Saturday, August 09, 2014

Secure backups after TrueCrypt

I had been using TrueCrypt (v. 7.0) for a while to archive my data onto USB drives. One drive (64 GB) with the car keys and another couple in the car itself. If the house burns down ...

A couple of days ago I was checking and found I couldn't open these TrueCrypt volumes. The message came back "Incorrect password or not a TrueCrypt volume". Bad news. TrueCrypt 7.2 (the 'broken version') succeeded in opening the archives - proving it wasn't a password problem or data corruption - but this latest version has had the encryption modules removed, apparently. Time to move on.

An Internet search reveals that there is nothing which really replaces TrueCrypt's 'volume' facility as I don't want to encrypt drives or entire USB devices. I tried some freeware with AES encryption (7-zip) but it's clunky and awkward. In the end I've paid my £26 and bought WinZip v. 18.5. The user interface is well-designed and pretty intuitive, and enormous (10+ GB) AES-encrypted archives can be created.

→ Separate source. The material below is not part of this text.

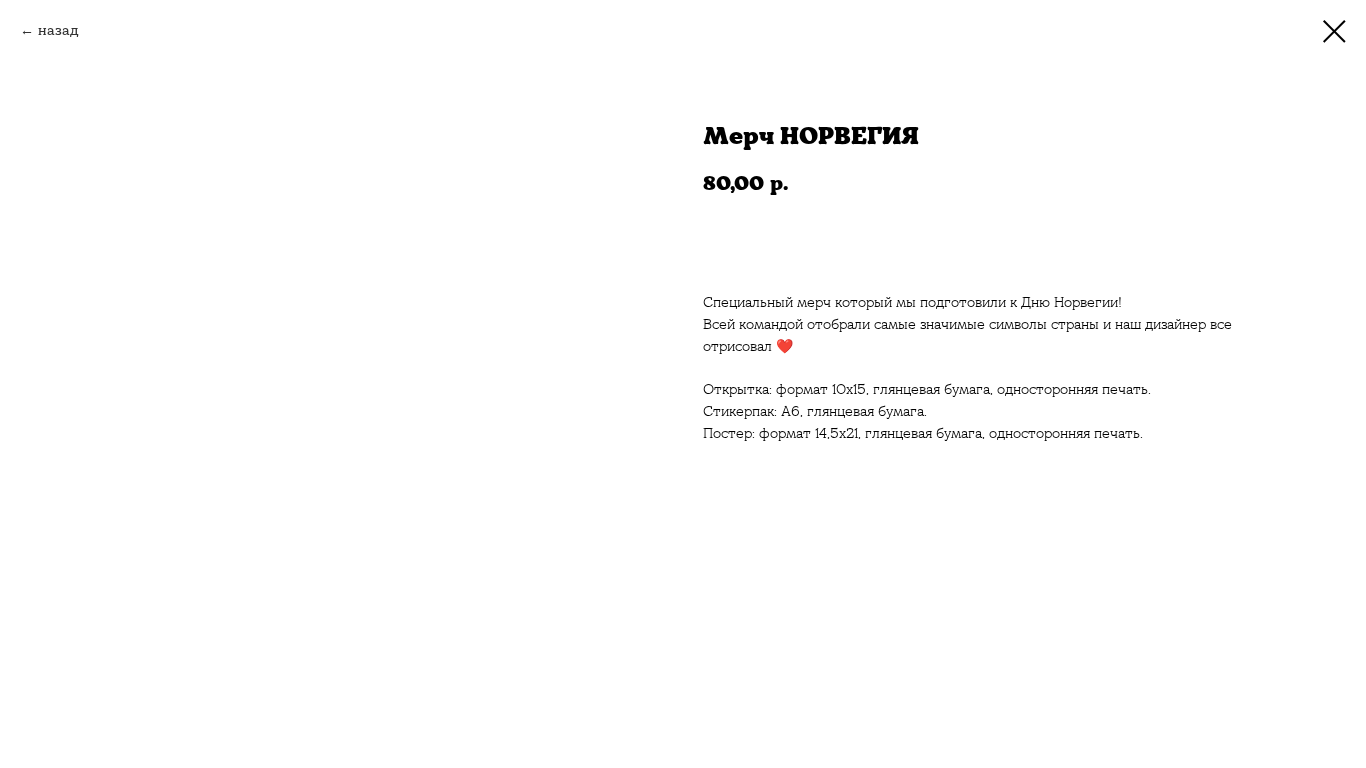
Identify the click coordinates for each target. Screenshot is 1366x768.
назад (58, 30)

A downside is that file-names can be read-off when an encrypted zip-archive has been opened, although without the password the files themselves can't be accessed. For my purposes that's enough. I have spent hours and hours today reorganising my 30+ GB DropBox folder and creating multiples backups onto three different USB drives.

One small issue: it's not too clear how many licences I got for my money. I installed WinZip on the two house laptops and it hasn't complained - but some of the documentation suggests you only get the one licence.